Impact on scalability and single point of failure

Open systems have a distinct advantage in the ability to rapidly scale up and to tolerate single points of failure. IN an open Source ecosystem, if one company fails or is unable or unwilling to continue maintaining a component, there will be another to take over or sometimes provide resources to keep the project going. In a closed system, the single points of supply become the weak links. 

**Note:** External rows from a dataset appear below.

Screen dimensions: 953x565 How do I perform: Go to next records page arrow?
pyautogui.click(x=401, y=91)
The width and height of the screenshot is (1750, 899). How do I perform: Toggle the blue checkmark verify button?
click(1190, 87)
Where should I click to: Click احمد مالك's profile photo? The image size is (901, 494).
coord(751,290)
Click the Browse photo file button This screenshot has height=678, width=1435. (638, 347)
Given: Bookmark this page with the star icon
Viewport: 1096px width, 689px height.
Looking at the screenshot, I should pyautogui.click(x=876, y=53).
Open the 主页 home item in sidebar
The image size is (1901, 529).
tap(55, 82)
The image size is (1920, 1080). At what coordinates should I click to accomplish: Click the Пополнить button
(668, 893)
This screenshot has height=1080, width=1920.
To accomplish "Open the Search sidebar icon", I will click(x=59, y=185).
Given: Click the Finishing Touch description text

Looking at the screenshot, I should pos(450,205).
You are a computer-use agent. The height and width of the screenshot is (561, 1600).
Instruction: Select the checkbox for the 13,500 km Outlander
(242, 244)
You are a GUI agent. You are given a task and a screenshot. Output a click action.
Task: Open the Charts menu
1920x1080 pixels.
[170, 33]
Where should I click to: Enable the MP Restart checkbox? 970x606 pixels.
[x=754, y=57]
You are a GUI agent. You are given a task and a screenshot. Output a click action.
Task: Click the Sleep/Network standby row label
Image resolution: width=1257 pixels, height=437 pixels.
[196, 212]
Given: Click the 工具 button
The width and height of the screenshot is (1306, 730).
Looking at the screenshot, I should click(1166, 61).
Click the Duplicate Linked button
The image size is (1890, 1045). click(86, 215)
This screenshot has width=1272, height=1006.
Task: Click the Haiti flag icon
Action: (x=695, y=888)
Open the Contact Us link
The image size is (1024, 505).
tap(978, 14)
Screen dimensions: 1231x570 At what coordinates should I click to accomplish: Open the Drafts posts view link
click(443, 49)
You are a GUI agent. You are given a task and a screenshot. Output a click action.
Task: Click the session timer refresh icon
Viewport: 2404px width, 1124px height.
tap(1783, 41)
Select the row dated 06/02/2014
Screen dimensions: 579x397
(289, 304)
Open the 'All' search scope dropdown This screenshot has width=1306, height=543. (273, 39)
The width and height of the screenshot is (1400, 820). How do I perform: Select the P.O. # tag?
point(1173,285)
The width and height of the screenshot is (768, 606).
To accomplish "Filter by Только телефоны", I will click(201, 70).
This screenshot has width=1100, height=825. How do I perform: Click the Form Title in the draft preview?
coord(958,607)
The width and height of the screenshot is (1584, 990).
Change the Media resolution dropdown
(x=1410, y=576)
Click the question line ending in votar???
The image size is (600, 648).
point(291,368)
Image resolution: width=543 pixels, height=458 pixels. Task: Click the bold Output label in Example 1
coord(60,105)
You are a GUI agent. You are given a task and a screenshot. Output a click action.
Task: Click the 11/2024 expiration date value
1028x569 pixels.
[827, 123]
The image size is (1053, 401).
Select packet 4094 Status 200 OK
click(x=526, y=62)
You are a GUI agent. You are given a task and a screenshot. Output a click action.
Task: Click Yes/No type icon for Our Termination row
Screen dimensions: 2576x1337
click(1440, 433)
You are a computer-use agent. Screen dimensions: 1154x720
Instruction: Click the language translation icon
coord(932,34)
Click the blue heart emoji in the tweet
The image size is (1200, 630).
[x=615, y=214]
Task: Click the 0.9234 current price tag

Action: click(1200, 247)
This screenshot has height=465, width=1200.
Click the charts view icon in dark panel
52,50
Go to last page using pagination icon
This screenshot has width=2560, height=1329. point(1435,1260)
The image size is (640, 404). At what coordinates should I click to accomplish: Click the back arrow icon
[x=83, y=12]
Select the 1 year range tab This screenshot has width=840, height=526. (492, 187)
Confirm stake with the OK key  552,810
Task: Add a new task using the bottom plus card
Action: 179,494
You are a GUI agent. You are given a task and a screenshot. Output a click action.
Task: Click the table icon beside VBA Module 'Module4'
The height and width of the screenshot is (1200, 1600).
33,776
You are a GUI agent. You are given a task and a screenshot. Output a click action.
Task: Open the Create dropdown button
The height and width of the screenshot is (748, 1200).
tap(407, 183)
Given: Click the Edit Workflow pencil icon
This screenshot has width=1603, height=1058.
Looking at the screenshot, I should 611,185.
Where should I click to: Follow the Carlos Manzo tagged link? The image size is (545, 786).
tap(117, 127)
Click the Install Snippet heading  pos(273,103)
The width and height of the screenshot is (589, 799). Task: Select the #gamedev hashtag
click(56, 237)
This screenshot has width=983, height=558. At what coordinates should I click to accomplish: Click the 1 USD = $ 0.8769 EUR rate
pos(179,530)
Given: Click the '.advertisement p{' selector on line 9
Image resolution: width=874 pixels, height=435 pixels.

Consider the Raspberry Pi. The single supplier situation combined with unexpected demand has resulted in continuous shortages, to the point of being a business risk for anyone considering using the Pi as a component. If the RPi design were licensed as Open Hardware, there may have been an opportunity for an second source supplier to come up to speed and meet the demand. At least the business risk would be mitigated by the possibility of an independent second source.

Business models

One item on every "must have" list for outside capital is something no one else has, preferably with a lock on the Intellectual Property. The requirement for exclusivity should be balanced against the advantages to everyone of a healthy sharing of infrastructure. 

It's often assumed that a business must possess some secret in order to be competitive. It's also assumed that Open Source programmers don't get paid. Both these notions should be challenged. Plenty of businesses thrive without needing to keep secrets. Businesses based on Intellectual Property are relatively new. It's worth noting that most of the modern infrastructure around software patents was created during the ascent of the Microsoft corporation, with much help from a certain Mr. Gates Sr. in the legal department.

The Open Internet of Things provides clear opportunities in two areas. The first is in providing new hardware for sensors, actuators, gateways, and data centers plus the required hardware connectivity in sensor nets and public infrastructure. The second is in providing services that add value based on the rich connectivity afforded by an open infrastructure. 

These devices and services can and should certainly be unique and don't need to be Open Source. The important thing is to not create lock-in or lock-out situations which result in unfair access or single points of failure. If there is good use of a common set of protocols and infrastructure, the ecosystem should support plenty of redundancy in heterogenous solutions and open source alternatives. 

I believe the best business models will be the ones that take advantage of connectivity and standards, rather than the ones that create vertical silos, walled gardens, and lock-in, regardless of the exclusivity of the Intellectual Property. Besides, recent legal battles illustrate the futility of pretending to own something everyone uses or does.

The Emerging Internet of Things needs an Open Infrastructure

To realize the Internet of Things application graph shown in the introduction, a level of open-ness is needed at all levels of participation. Open standards are needed to enable broad industry participation without any legal obligations. Open platforms are needed to allow users to compose, share, and migrate their application graphs across multiple providers. 

Open standards and platforms enable developers to focus on the business model, domain oriented, value added, areas of devices and services, and allow the cost of developing and maintaining shared infrastructure to be shared across the industry. This is facilitated by the adoption of Open Source platforms, both hardware and software, for the emerging Internet of Things infrastructure.